--- START ---

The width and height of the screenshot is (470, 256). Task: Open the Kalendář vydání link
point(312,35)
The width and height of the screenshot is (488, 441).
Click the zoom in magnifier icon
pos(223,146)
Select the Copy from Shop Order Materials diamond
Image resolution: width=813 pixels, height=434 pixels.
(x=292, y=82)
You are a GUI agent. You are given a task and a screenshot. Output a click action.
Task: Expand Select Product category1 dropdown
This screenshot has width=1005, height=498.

--- END ---
--- START ---

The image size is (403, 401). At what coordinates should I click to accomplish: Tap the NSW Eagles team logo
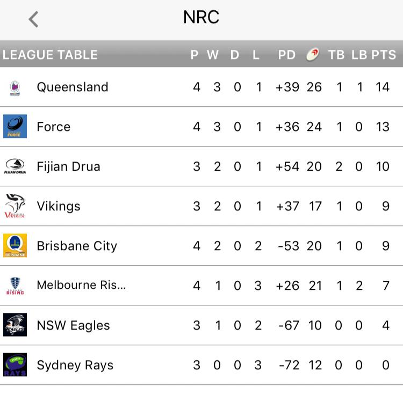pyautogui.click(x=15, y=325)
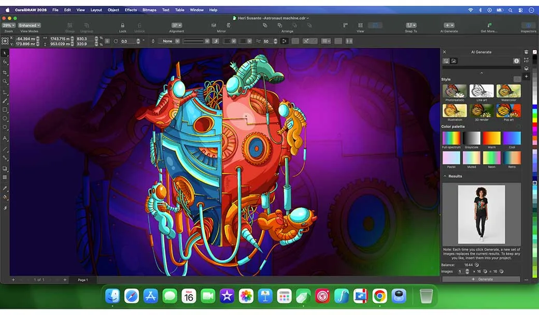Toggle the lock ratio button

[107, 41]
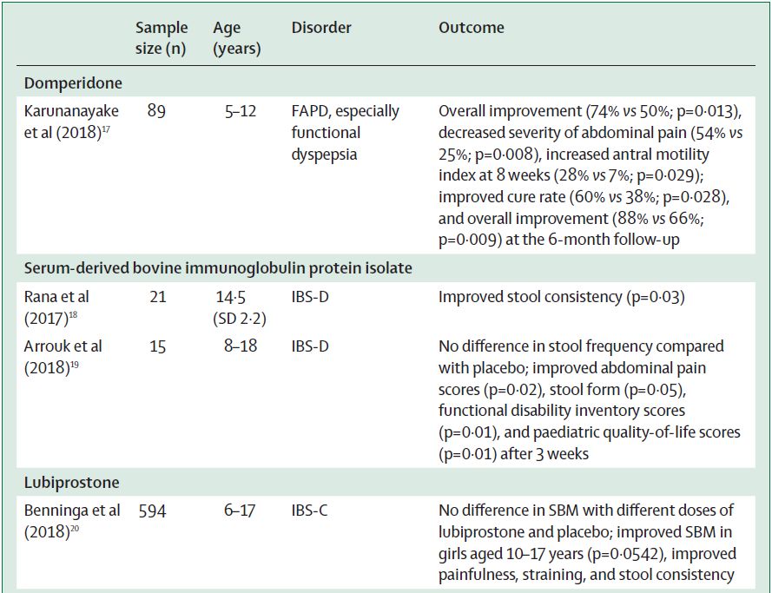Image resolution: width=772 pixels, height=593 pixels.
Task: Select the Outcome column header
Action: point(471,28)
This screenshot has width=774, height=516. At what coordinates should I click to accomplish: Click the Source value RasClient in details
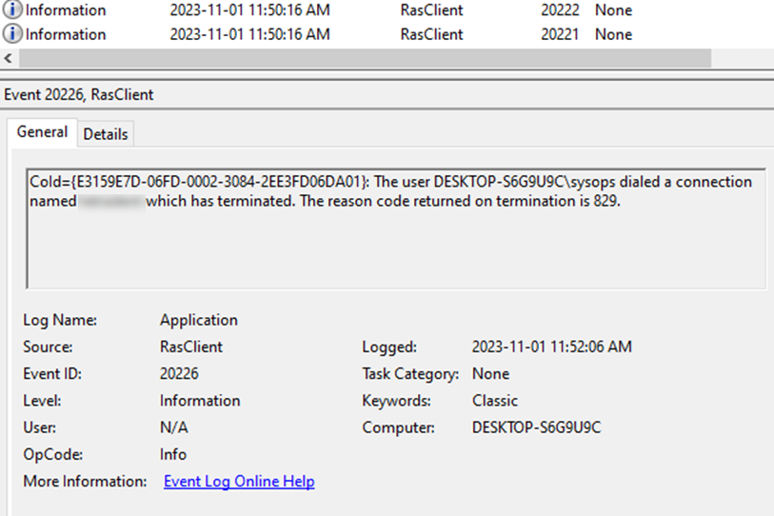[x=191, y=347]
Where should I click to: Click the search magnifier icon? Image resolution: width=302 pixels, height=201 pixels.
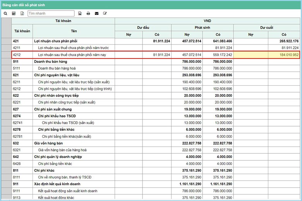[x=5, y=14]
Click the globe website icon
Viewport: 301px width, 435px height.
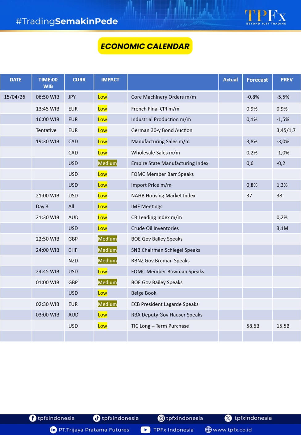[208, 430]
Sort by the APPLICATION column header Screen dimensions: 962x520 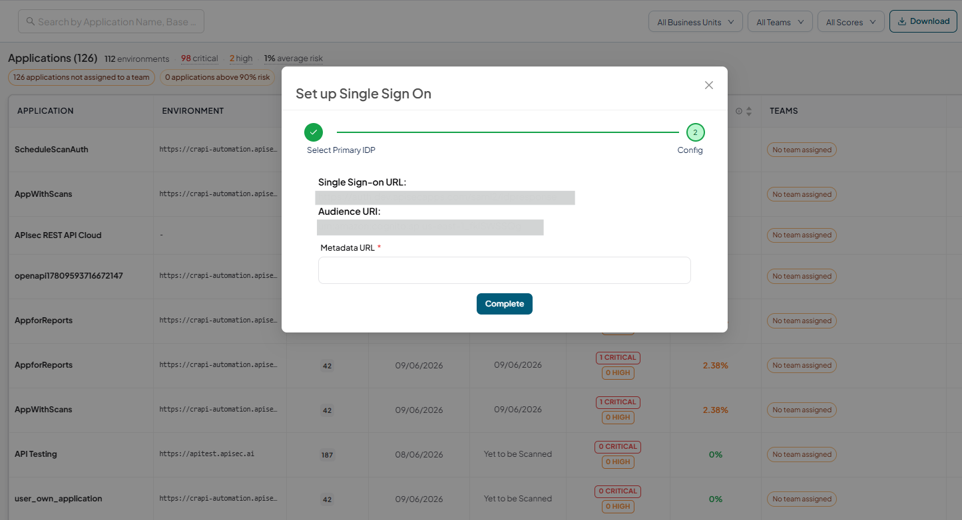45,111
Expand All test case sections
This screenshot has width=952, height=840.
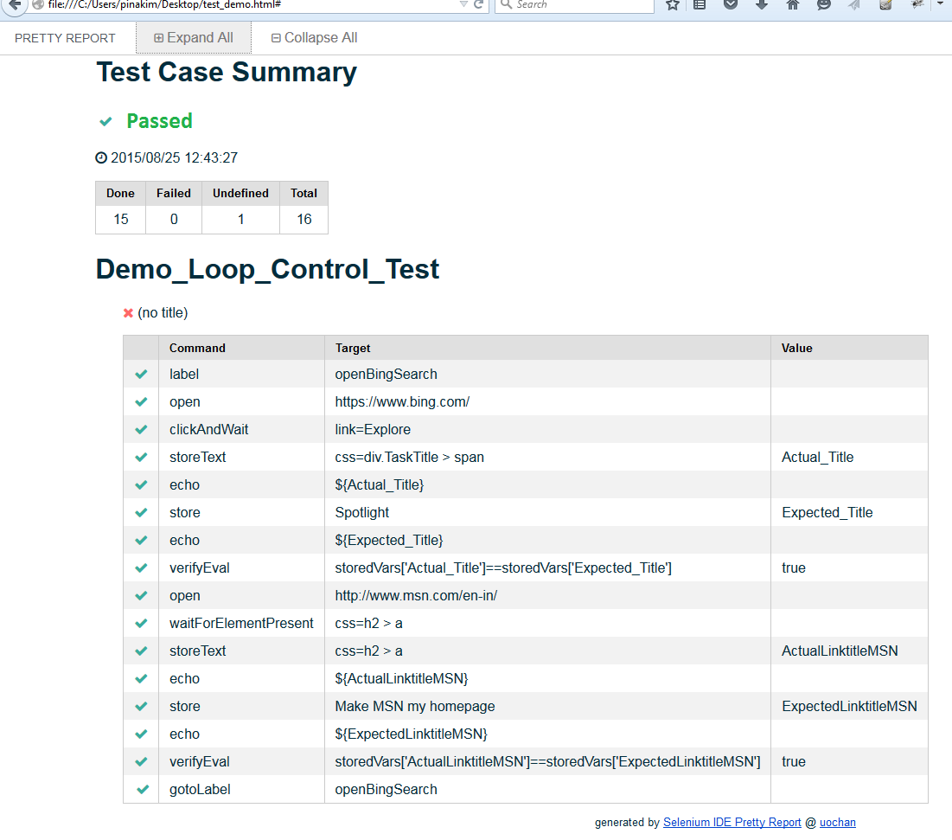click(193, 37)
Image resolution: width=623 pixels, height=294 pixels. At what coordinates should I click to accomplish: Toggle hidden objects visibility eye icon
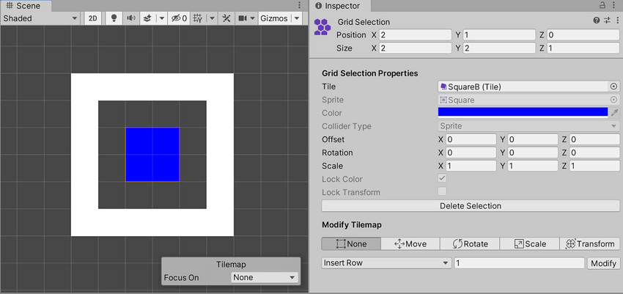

--- END ---
--- START ---

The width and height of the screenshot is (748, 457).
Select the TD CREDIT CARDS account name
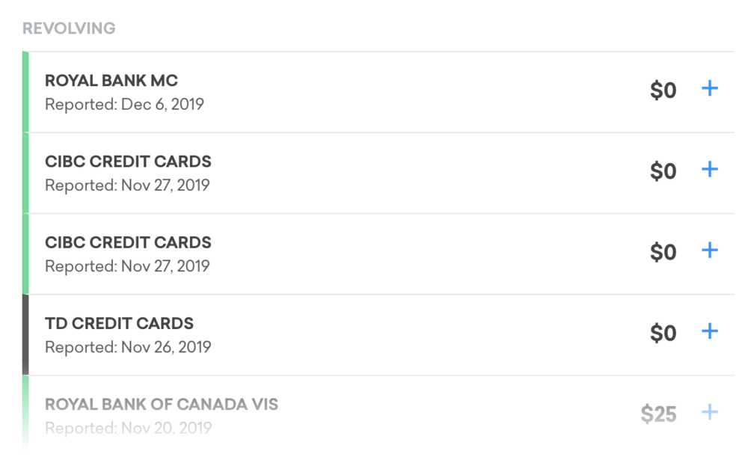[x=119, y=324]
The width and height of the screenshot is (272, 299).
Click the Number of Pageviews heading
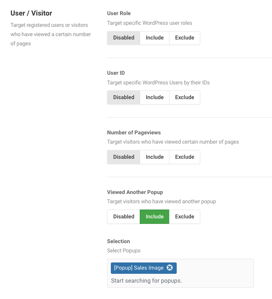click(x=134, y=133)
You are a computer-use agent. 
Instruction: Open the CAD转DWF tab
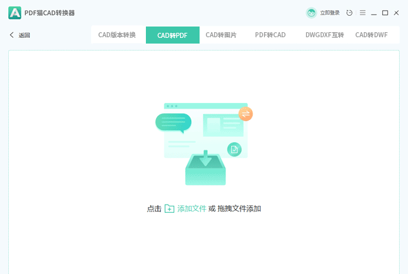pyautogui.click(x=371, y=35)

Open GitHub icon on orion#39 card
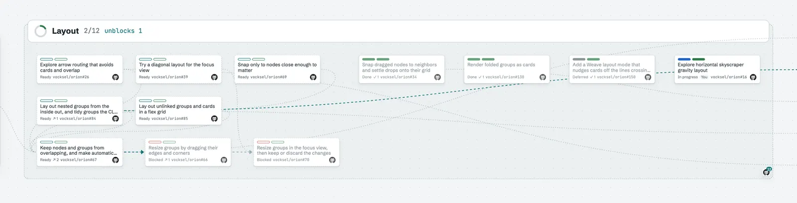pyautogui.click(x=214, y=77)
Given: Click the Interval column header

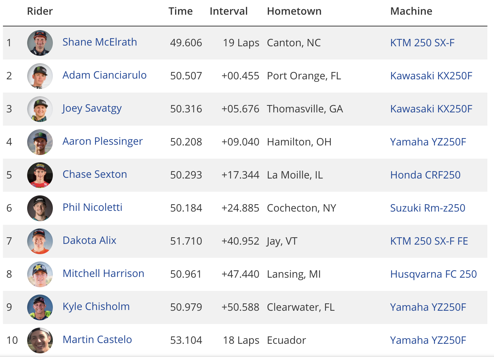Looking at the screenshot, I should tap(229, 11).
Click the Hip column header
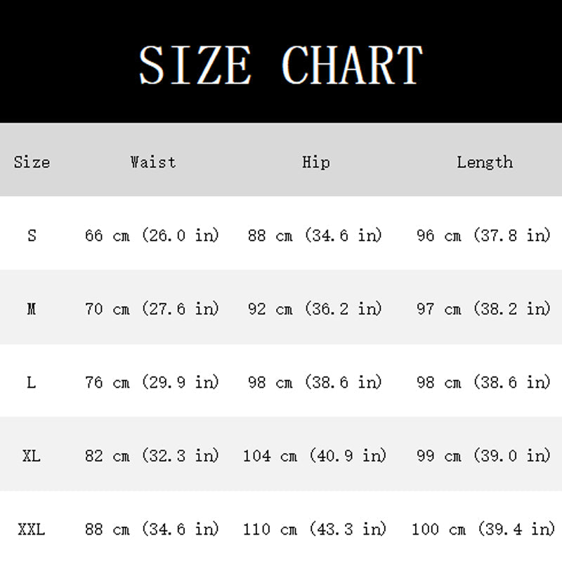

--- END ---

WORK REQUEST = Each line of the entries holding the string "Expand" should be found and copied.

YOUR RESPONSE =
Task: Expand Select Product category1 dropdown
Expand All test case sections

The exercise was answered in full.